Eur, il mega-hotel calamita del degrado

Gli abitanti della zona l’hanno ribattezzato il “bidet”: si tratta di un edificio che da 10 anni è fermo e che è diventato luogo d’elezione per sbandati e senzatetto

Valeria Costantini per Il Corriere della Sera Roma

 

Gli abitanti del quartiere San Paolo lo hanno ribattezzato il «bidet» della Capitale. Un termine dispregiativo per il palazzo-scempio con cui sono costretti a convivere da quasi dieci anni. È – o meglio sarebbe – il mega-hotel con vista sulla centrale piazza dei Navigatori. Mai aperto, mai utilizzato, calamita per degrado e sbandati. L’edificio, appunto bianco e ovoidale (da qui il suo soprannome) è il regalo di una manovra urbanistica che doveva portare opere pubbliche al quadrante e invece ha lasciato sul campo solo il fatiscente albergo.

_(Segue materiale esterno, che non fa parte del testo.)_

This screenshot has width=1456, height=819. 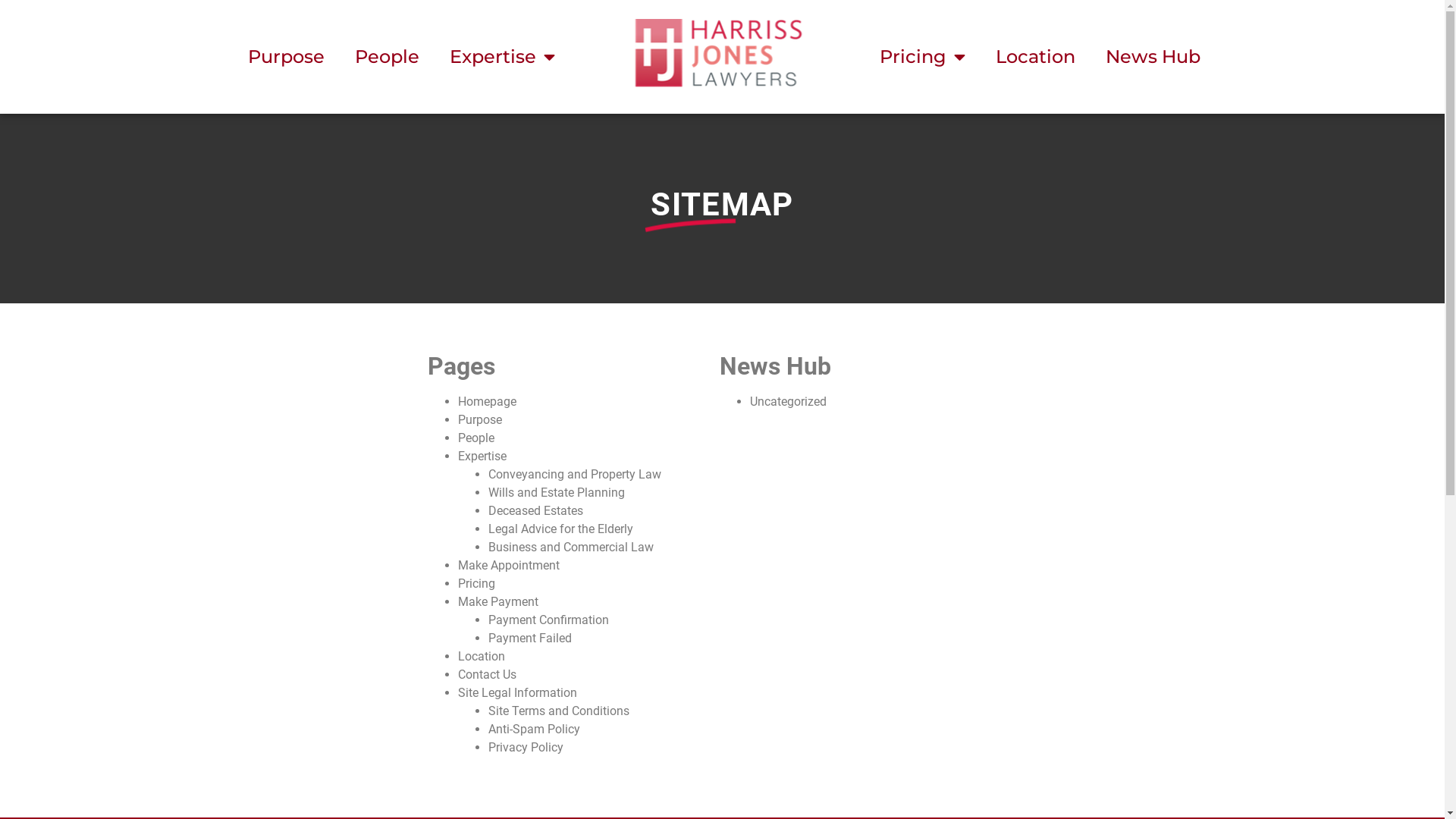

Sette piani e 180 stanze, si allunga per un intero isolato il mostro di cemento, oggi imbrattato da scritte e occupato a più riprese nel corso degli anni. È stato il frutto della convenzione stipulata nel 2004 – giunta Veltroni – tra il Comune e i big dei costruttori romani. In pole c’era la ormai fallita Acquamarcia di Francesco Bellavista Caltagirone (che di opere mai fatte conta anche il maxiporto di Fiumicino), poi la Confcommercio Immobiliare e la Ulisse Igliosi, poi sostituita dalla holding di Barbara Mezzaroma.

Erano previste sedici opere di pubblica utilità da 21 milioni di euro, asili, aree verdi e il sottopasso sulla vicina Cristoforo Colombo: la beffa è che da quella convenzione è emerso solo un edificio dichiarato inagibile dalla sentenza del Consiglio di Stato, proprio per il mancato rispetto dell’accordo, e, ovviamente, l’hotel degli orrori. Lo scheletro bianco, coperto da scritte e immerso nell’incuria, è la croce del quartiere: ci sarebbe anche un sorvegliante, ma oltre all’auto in sosta la vigilanza latita.

Tanto che scoprire l’entrata utilizzata dai senzatetto è questione di pochi minuti. Un varco nella rete e il sopralluogo è servito. La hall di quello che poteva essere l’albergo di super-lusso è invasa dai rifiuti, giacigli di fortuna e resti di focolai: le scale per i piani superiori sono opportunamente sbarrate da mobili e muri.

«Il viavai di persone è continuo», confermano i negozianti di via Costantino. Saccheggiato, vandalizzato, un emblema dello spreco nella capitale dell’emergenza abitativa: già nel 2014 i Movimenti per la Casa lo occuparono per denunciarne l’inutilità. L’ex presidente dell’VIII Municipio, Andrea Catarci, per anni ha sollecitato il Campidoglio a risolvere l’impasse, chiedendo l’utilizzo dell’immobile magari con l’acquisizione a patrimonio pubblico e allegando denunce in Procura e Corte dei Conti.

Non solo infatti per facilitare l’arrivo del cemento si incrementò l’indice di edificabilità nell’area, ma a garanzia dell’adempimento degli obblighi gli imprenditori presentarono sei polizze fidejussorie milionarie. Polizze scadute e mai rinnovate, proprio come la convenzione: poi il fallimento di Acquamarcia ha affossato l’intero progetto. Soldi bloccati, contenziosi aperti e totale immobilismo.

Ora la patata bollente è nelle mani dell’assessore all’Urbanistica, Paolo Berdini, che annuncia di voler «levare quel buco nero nel cuore della città». «Entro gennaio redigeremo una nuova convenzione – spiega Berdini, dopo il vertice con i costruttori coinvolti – e sarà un protocollo a misura di ciascuno, ma finalizzato ad avere le opere pubbliche promesse».

In sintesi, il piano: contanti dal curatore fallimentare .di Caltagirone (appena venduto il patrimonio del costruttore) e cantieri dagli altri. Per resuscitare l’albergo – conclude l’assessore – le offerte alla Confcommercio non mancano, in fila anche operatori arabi. Di certo San Paolo non vede l’ora di dire addio al suo palazzo infernale.